Phishing Scam at ANZ: Phishing in Style!

Photo by: Darkpatator
ANZ Bank warned its customers of a phishing scam that can overwhelm them with its sophistication. Like other scams of the genre, its objective was to obtain their confidential data by presenting itself as an official communication from the bank. Saying that their accounts have been “suspended”, it directs bank customers to submit details like their name, registration number, password, and phone number to reactivate it. However, it does this in style.

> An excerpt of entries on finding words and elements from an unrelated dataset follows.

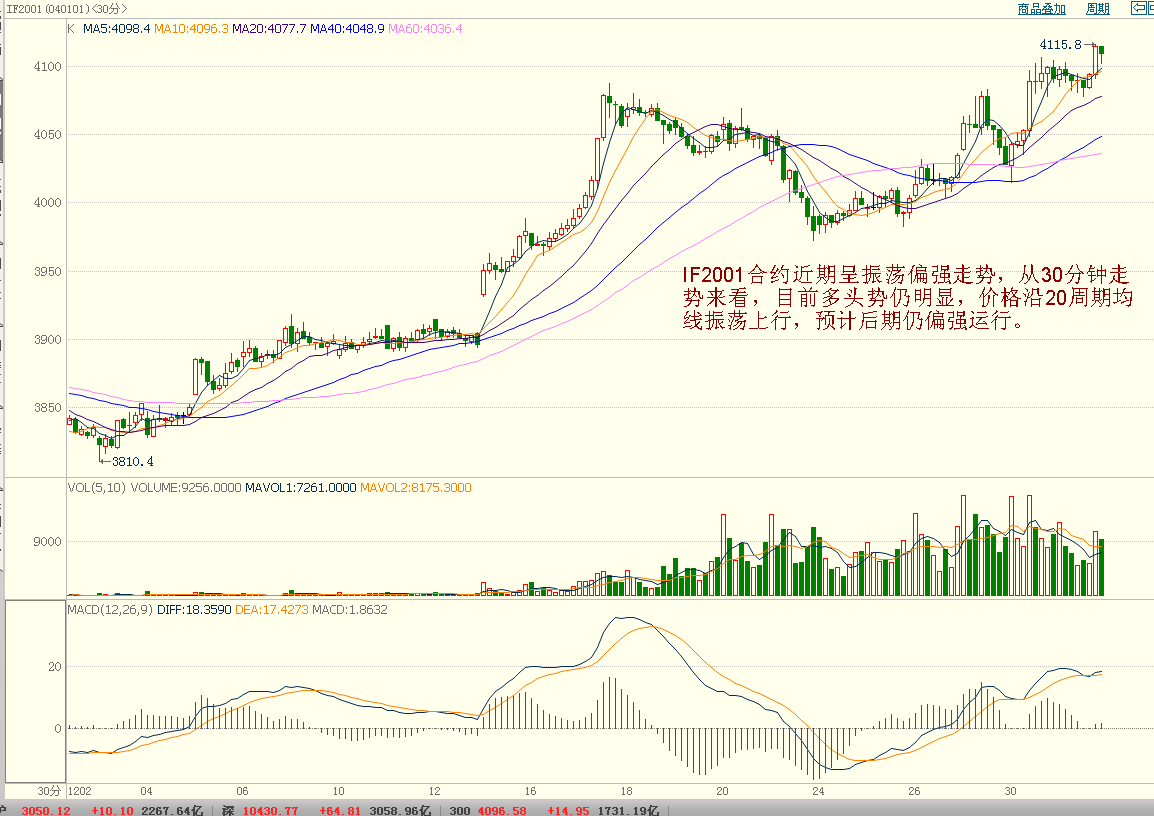
Task: Click the 4115.8 high price marker
Action: tap(1060, 44)
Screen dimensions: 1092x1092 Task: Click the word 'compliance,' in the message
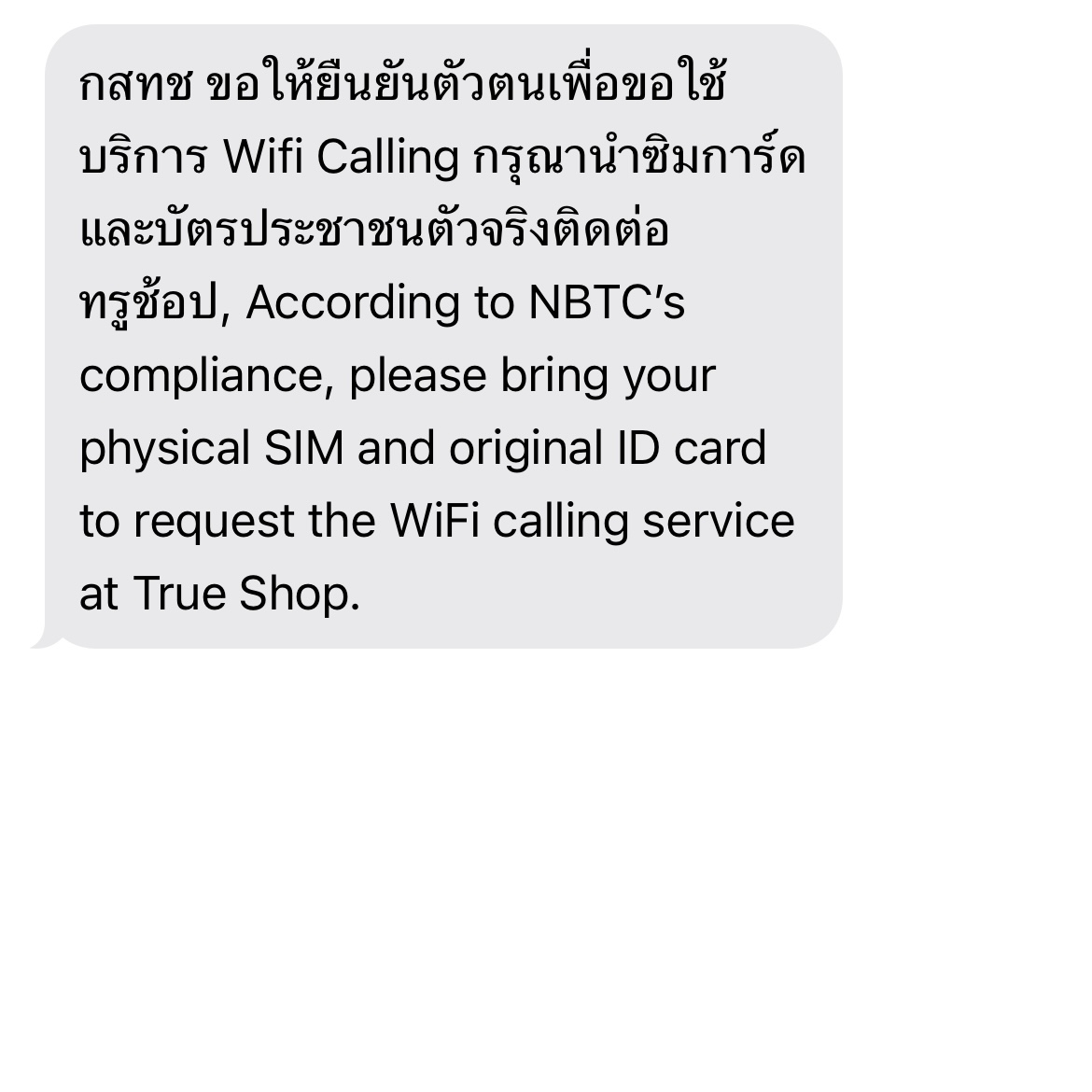pyautogui.click(x=207, y=377)
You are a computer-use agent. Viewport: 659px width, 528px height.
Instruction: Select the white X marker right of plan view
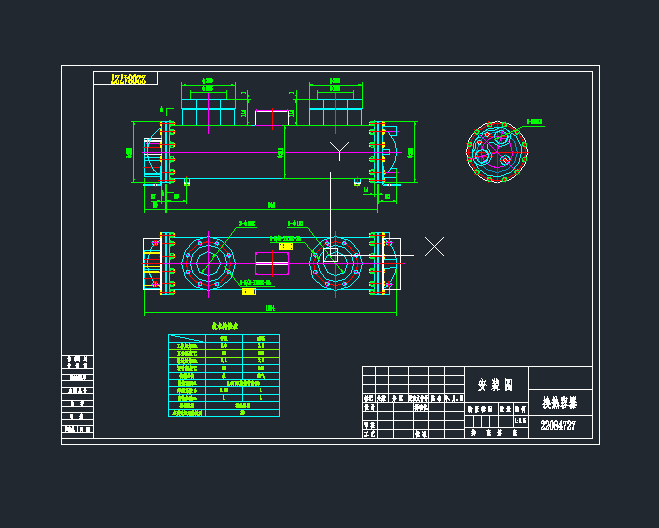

Very unlike its poor cousins, who in fractured English offer a painful read, this email advises the reason for suspending the account in impressive sounding officialese:
“Although we cannot disclose our investigative procedures that led to this conclusion, please know that we took this action in order to maintain the safety of your account!”

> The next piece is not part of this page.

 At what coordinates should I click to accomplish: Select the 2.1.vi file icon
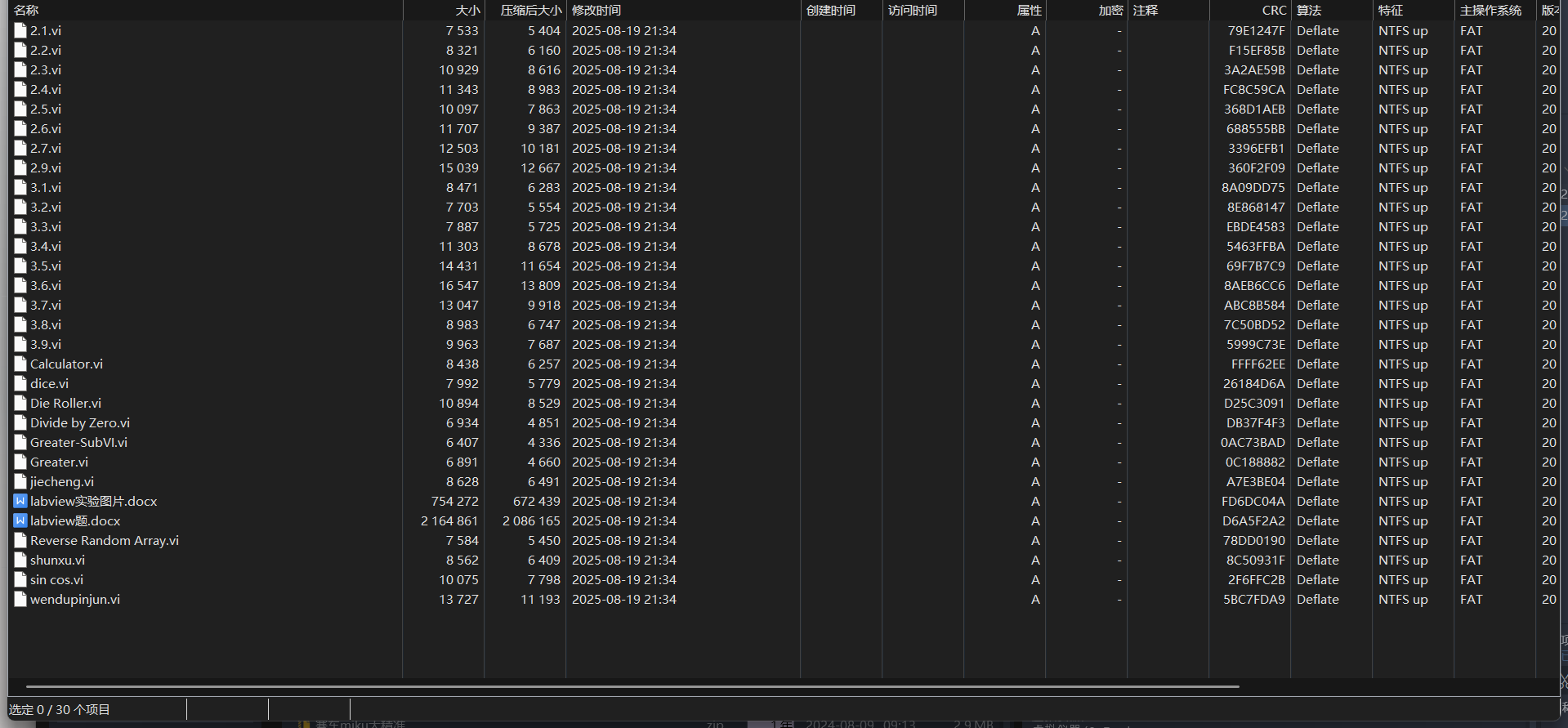(20, 30)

The site where customers are asked to give away their secret info, also, is strikingly similar to the official ANZ web site.
Yet, in a slip that perhaps indicates the scam’s origin, it asks its Australian target audience for their address and “zip code”, a term Americans normally use in lieu of the Aussie ‘postcode’.
Revealing the scam, an ANZ spokeswoman reminded its customers to log on to the company website only “by typing http://www.anz.com into the address bar, rather than following links to the ANZ website.”
A spokeswoman for the NSW Office of Fair Trading, further advised bank customers to get in touch with their banks whenever they receive such emails. More importantly, she pointed out, such contact should only be made “through their official websites or on phone numbers obtained from the White Pages or a bank statement.”